● **WHAT THE TASK REQUIRES**
Rewrite the rows from the line holding "You are a GUI" through the end of the rows, both included, requests too, but raise every coordinate in the answers by 146 and leave out the pictures.

------------------------------------------------------------

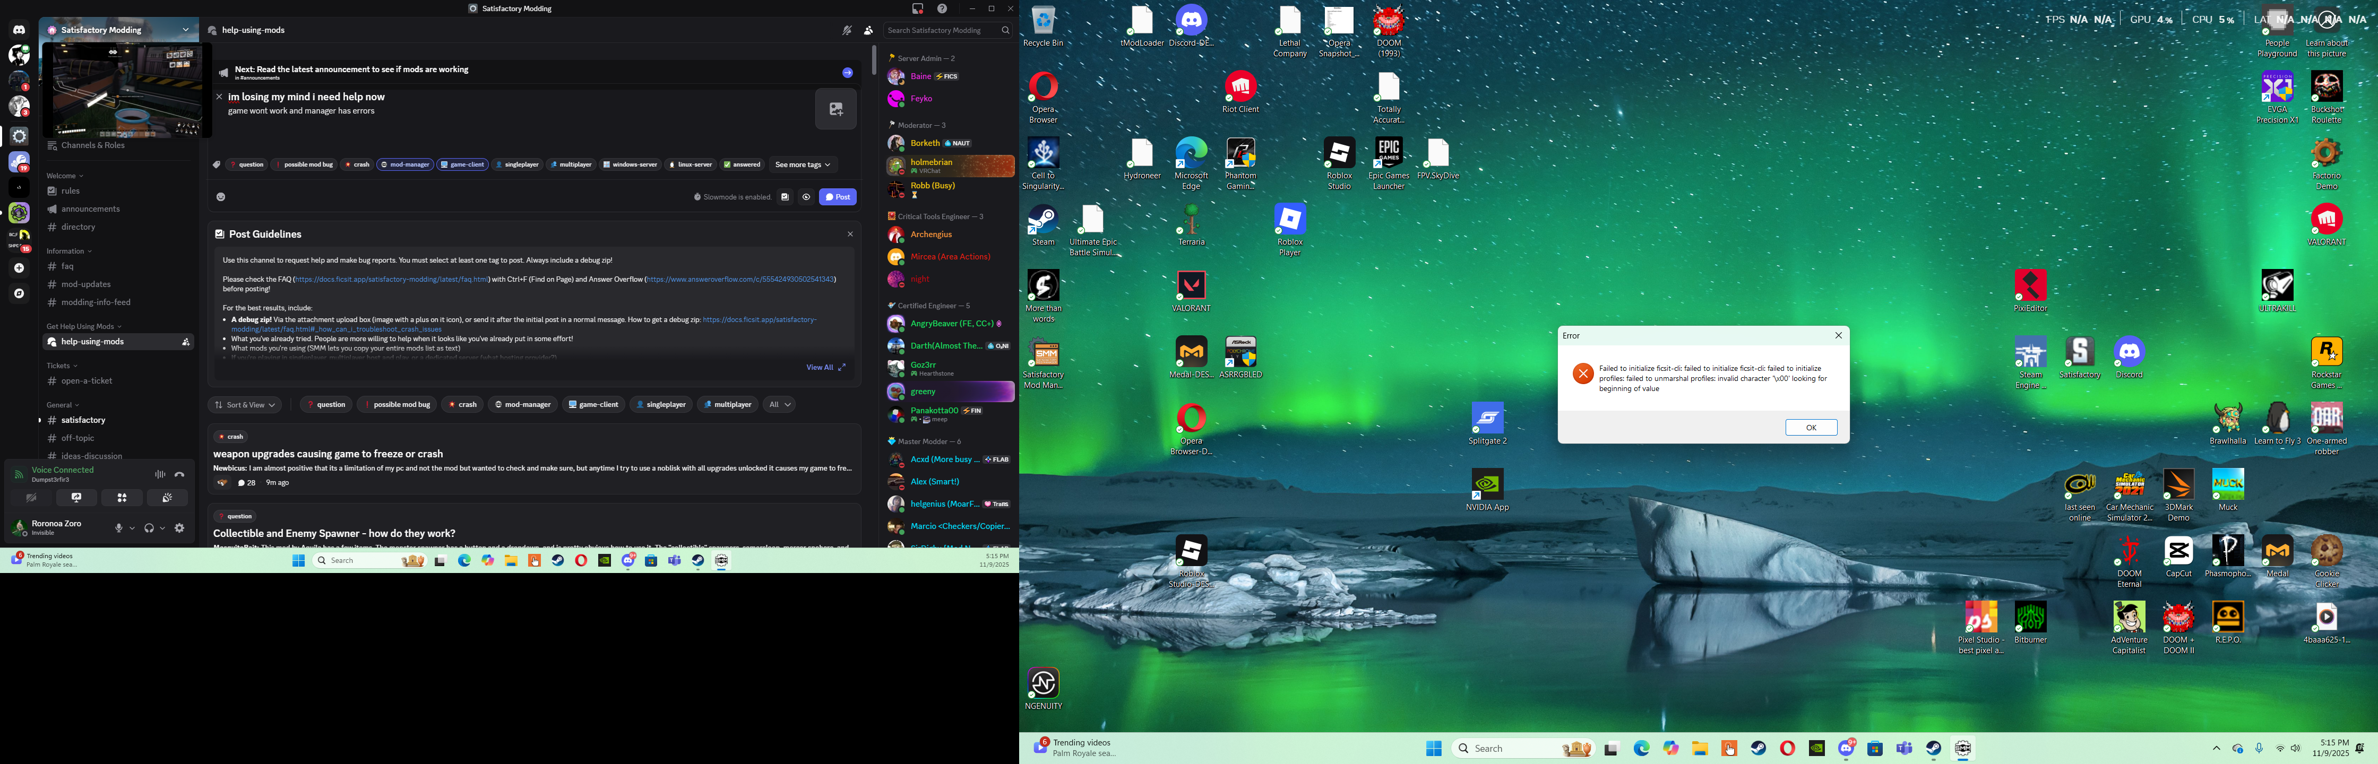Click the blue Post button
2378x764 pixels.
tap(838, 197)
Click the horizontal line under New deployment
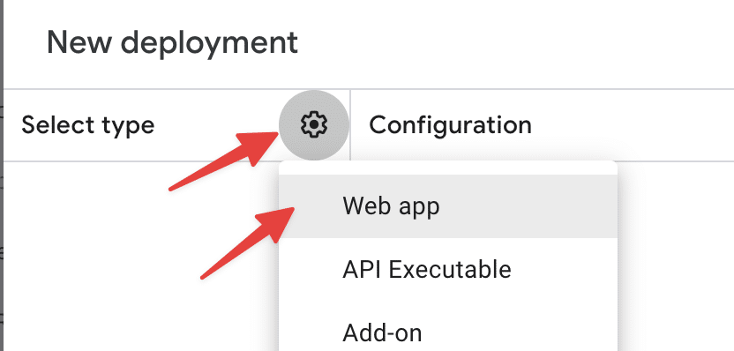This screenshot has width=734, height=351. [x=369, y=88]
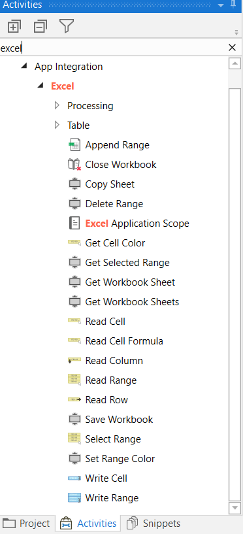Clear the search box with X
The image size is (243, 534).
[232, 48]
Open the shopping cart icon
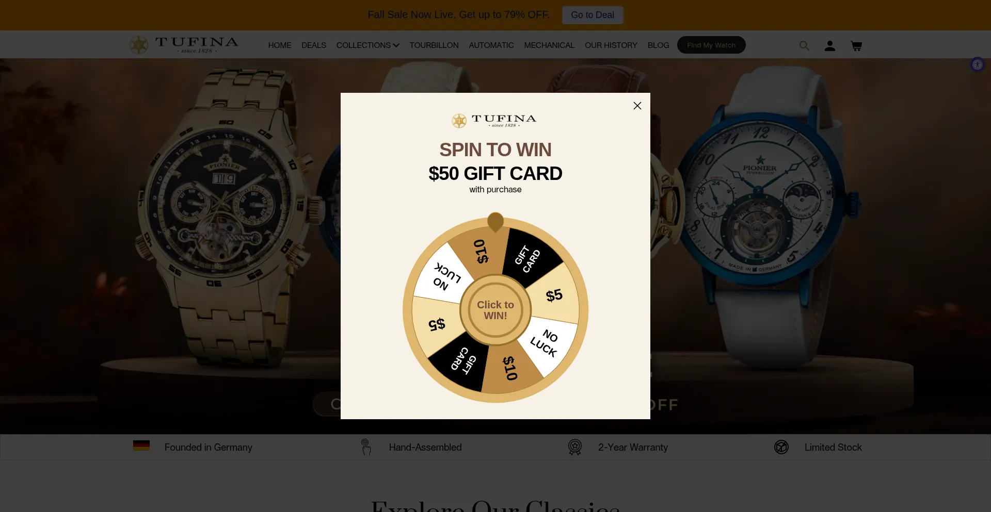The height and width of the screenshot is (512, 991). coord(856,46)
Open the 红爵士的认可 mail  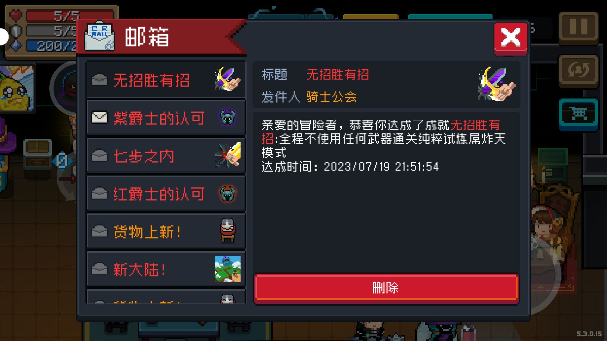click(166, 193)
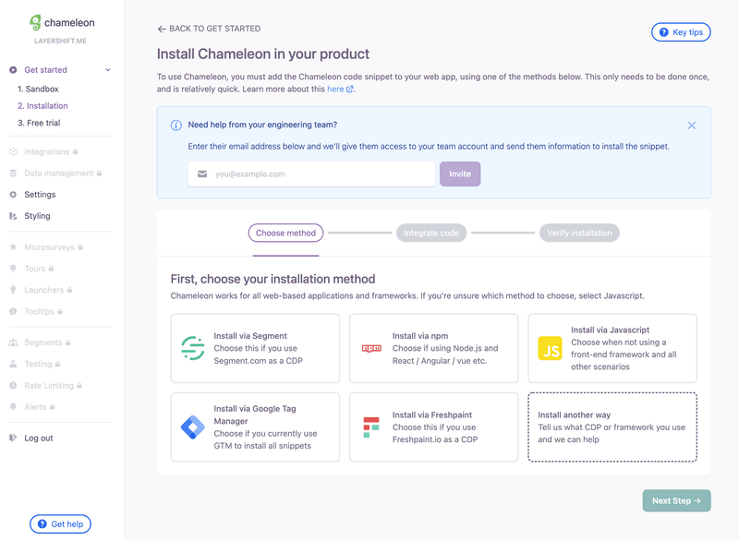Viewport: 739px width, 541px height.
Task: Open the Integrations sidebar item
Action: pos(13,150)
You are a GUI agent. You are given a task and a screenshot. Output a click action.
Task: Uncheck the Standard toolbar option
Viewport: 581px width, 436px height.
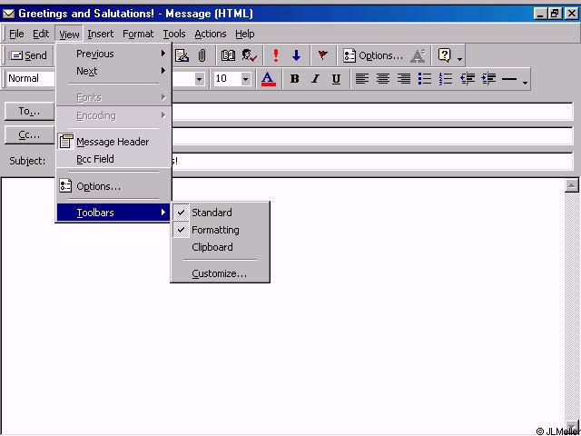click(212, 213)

------------------------------------------------------------

● **RESPONSE TO THIS EXERCISE**
You are a GUI agent. You are given a task and a screenshot. Output a click action.
Task: Uncheck the Standard toolbar option
Viewport: 581px width, 436px height.
click(358, 359)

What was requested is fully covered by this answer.